The chase began almost two years ago. My husband, Andy, and I accepted an invitation to spend a year at St. George’s College in Jerusalem, an Anglican pilgrimage and retreat center near the Old City. Andy would serve as College Chaplain and I would be the Minister of Hospitality. In January of 2020, we sold our house in Memphis and readied ourselves to board a plane in April for Tel Aviv.
Then world travel shut down. Instead of flying to Jerusalem, we drove to Florida and spent a year and a half in a little house in Sarasota. Like everyone else on the planet, we learned a new way to live. Observing the creatures and plant life in our two-lot jungle, presenting workshops online with no singing, connecting with friends and church services via zoom, playing Pickleball, and cooking dishes with spicy gochujang sauce were things I might not have done in “ordinary time.”
Chasing Jerusalem was worth the wait. After two cancelled plane flights, piles of paperwork, vaccines, visas, PCRs and a serology test, we arrived in Jerusalem on October 19. The eighteen months we spent in Florida were not wasted time. The disruption and the precariousness of our plans were good preparation for life in Jerusalem. My calendar here is more like a wish list than an actual schedule of events. In a place where stone and bone testify to thousands of years of continuous civilization, day-to-day life is always subject to change. Unpredictability and chaos are part of the city’s history and its allure.

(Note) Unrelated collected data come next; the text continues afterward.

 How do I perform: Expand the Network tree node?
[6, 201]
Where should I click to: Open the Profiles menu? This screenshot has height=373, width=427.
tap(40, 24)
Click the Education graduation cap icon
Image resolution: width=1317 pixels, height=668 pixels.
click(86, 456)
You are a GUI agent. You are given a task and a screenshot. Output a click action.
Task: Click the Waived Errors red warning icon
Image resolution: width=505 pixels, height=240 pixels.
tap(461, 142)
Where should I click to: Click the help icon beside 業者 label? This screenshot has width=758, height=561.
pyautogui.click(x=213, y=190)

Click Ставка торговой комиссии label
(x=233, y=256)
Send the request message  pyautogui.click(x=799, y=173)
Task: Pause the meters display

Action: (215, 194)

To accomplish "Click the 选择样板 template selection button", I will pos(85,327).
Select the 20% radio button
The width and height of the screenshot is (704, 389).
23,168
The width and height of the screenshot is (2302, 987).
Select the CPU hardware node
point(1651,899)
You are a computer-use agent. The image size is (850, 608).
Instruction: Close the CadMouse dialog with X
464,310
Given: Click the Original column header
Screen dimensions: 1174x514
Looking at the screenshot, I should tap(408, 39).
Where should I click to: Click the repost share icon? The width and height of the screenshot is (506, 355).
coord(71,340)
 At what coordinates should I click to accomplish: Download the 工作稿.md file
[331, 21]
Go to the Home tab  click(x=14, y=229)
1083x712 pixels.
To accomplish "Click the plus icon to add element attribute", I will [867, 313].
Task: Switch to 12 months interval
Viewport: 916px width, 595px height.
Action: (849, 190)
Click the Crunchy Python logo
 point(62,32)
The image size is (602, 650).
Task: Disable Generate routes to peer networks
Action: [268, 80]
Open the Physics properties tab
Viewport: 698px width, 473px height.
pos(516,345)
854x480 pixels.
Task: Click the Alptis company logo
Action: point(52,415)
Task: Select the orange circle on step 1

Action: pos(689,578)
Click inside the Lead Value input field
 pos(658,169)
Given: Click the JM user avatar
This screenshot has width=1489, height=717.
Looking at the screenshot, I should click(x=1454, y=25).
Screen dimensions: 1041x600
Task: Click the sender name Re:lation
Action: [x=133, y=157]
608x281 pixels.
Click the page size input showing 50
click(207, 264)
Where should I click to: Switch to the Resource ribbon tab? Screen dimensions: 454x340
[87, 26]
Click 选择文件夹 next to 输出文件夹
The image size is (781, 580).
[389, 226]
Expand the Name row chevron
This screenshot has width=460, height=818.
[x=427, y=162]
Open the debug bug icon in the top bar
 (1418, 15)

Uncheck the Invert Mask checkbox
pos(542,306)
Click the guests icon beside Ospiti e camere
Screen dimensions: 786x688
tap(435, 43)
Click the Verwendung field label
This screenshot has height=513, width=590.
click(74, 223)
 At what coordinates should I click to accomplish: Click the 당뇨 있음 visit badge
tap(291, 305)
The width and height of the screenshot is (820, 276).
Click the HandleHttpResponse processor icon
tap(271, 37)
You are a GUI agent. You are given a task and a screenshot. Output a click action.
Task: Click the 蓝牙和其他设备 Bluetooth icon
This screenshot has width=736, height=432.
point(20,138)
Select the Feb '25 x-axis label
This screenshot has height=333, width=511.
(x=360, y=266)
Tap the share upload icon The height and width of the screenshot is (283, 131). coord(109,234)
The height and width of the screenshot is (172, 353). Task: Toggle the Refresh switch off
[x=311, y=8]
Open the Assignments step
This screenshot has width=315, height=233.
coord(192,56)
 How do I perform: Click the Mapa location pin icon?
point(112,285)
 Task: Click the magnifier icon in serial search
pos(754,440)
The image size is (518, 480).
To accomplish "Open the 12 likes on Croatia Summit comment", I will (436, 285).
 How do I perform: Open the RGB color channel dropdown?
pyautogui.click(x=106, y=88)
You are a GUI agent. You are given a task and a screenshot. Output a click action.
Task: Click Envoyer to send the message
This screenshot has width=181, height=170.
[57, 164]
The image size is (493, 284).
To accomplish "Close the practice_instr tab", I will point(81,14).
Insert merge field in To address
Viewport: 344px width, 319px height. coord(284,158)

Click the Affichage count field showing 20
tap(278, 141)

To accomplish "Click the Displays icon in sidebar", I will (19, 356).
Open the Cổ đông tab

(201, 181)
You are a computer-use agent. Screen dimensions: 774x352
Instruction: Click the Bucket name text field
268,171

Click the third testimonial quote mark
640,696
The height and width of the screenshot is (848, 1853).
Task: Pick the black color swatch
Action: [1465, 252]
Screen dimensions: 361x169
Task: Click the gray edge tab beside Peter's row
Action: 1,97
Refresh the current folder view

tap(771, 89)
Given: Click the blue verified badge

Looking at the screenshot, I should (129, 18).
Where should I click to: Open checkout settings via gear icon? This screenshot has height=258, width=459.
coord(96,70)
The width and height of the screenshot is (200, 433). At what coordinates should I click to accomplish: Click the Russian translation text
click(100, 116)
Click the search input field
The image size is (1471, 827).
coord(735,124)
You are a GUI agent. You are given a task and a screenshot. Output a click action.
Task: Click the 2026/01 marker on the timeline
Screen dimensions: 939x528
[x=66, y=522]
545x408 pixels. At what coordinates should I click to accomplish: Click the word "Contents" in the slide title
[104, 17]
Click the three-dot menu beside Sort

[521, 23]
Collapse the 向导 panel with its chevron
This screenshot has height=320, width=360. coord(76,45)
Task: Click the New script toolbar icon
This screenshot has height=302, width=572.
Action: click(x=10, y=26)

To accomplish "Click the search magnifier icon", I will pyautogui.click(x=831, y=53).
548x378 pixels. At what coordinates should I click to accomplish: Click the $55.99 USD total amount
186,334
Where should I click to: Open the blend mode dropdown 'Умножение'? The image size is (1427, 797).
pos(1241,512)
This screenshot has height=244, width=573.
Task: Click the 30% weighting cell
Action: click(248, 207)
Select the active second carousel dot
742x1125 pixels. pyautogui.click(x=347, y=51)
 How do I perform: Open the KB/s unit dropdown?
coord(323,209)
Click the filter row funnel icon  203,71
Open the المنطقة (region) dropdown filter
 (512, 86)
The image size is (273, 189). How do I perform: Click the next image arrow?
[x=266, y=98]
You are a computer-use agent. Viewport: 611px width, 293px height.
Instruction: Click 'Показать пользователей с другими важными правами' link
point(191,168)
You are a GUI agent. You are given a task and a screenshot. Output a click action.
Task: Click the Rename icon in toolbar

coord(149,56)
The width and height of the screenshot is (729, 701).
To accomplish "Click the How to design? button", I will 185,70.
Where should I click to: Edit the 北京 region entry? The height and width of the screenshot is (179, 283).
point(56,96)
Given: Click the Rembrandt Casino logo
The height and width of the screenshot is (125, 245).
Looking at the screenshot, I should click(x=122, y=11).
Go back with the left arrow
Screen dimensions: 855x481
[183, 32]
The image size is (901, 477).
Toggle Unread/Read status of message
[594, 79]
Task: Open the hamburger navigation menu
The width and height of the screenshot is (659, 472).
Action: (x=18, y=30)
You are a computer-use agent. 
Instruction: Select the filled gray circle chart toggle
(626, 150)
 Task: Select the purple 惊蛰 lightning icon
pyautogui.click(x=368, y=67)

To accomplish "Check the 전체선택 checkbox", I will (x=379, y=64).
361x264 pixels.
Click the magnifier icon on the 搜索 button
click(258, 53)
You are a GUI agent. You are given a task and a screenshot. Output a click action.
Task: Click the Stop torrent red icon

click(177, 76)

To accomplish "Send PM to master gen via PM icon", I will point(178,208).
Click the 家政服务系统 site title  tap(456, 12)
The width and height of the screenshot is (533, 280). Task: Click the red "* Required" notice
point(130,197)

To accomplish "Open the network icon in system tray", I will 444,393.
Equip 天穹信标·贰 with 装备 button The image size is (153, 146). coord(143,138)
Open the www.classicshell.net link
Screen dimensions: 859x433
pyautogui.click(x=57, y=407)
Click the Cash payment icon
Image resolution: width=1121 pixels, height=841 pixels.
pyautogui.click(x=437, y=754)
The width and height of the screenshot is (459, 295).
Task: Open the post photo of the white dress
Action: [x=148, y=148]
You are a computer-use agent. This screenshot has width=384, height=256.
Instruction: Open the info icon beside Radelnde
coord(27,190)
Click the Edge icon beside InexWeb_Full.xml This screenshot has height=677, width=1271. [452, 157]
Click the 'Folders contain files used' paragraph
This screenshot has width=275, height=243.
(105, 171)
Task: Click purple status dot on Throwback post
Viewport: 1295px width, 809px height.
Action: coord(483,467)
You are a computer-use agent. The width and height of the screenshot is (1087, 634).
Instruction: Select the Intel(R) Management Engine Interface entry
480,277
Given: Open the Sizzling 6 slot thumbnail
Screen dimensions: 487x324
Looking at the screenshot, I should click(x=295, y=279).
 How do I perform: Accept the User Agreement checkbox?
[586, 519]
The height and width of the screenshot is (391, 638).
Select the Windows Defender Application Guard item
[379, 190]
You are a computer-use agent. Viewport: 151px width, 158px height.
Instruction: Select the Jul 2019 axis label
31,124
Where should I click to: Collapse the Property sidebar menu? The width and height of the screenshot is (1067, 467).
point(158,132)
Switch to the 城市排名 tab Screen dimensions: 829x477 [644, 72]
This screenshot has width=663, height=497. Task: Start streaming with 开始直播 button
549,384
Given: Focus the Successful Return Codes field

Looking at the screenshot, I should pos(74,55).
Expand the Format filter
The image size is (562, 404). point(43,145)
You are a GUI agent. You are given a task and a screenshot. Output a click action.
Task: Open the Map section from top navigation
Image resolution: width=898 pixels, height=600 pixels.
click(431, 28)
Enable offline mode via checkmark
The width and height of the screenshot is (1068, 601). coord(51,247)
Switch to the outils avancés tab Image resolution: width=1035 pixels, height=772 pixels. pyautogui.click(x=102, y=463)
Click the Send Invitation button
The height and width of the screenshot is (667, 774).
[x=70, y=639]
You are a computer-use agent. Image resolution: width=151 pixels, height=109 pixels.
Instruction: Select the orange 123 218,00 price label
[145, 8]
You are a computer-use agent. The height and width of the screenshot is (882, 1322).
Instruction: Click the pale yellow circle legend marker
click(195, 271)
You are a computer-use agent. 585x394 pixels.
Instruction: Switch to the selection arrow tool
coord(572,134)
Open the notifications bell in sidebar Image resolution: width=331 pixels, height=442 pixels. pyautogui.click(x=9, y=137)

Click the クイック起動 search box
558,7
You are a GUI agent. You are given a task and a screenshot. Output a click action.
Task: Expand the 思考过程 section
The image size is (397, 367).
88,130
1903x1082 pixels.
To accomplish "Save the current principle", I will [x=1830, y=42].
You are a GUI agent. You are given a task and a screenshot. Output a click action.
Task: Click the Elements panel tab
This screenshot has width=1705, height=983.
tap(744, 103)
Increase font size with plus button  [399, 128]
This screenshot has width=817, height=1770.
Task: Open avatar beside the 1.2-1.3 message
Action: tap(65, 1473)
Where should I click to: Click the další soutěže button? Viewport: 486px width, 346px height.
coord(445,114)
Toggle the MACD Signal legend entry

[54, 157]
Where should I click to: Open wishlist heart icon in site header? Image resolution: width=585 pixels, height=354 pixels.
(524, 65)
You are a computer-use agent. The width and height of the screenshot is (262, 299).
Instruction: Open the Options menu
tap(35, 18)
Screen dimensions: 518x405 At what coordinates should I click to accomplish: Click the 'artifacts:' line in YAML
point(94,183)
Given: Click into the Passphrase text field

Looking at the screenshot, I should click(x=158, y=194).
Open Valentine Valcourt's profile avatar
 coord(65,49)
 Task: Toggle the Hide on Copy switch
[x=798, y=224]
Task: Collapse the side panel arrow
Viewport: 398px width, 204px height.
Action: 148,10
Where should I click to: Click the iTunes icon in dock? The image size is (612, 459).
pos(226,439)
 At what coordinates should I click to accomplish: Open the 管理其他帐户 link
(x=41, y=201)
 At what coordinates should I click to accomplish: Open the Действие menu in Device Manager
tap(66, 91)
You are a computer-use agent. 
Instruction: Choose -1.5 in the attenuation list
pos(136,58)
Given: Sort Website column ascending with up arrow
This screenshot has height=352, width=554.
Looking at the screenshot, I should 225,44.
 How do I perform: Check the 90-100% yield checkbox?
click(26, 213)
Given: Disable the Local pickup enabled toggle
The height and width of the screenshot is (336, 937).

I am smitten and infatuated with this intense and sensual city and country. Several times I have tried to write a post about our first weeks here, but where do I start? Experiences, encounters, trips, colors, smells, sounds… tumble out and collide. My words feel puny and inadequate—like my prayers. So Instead of trying to write sentences, I toss the words and images on a piece of paper in a messy collage. Amazement and gratitude fill the page.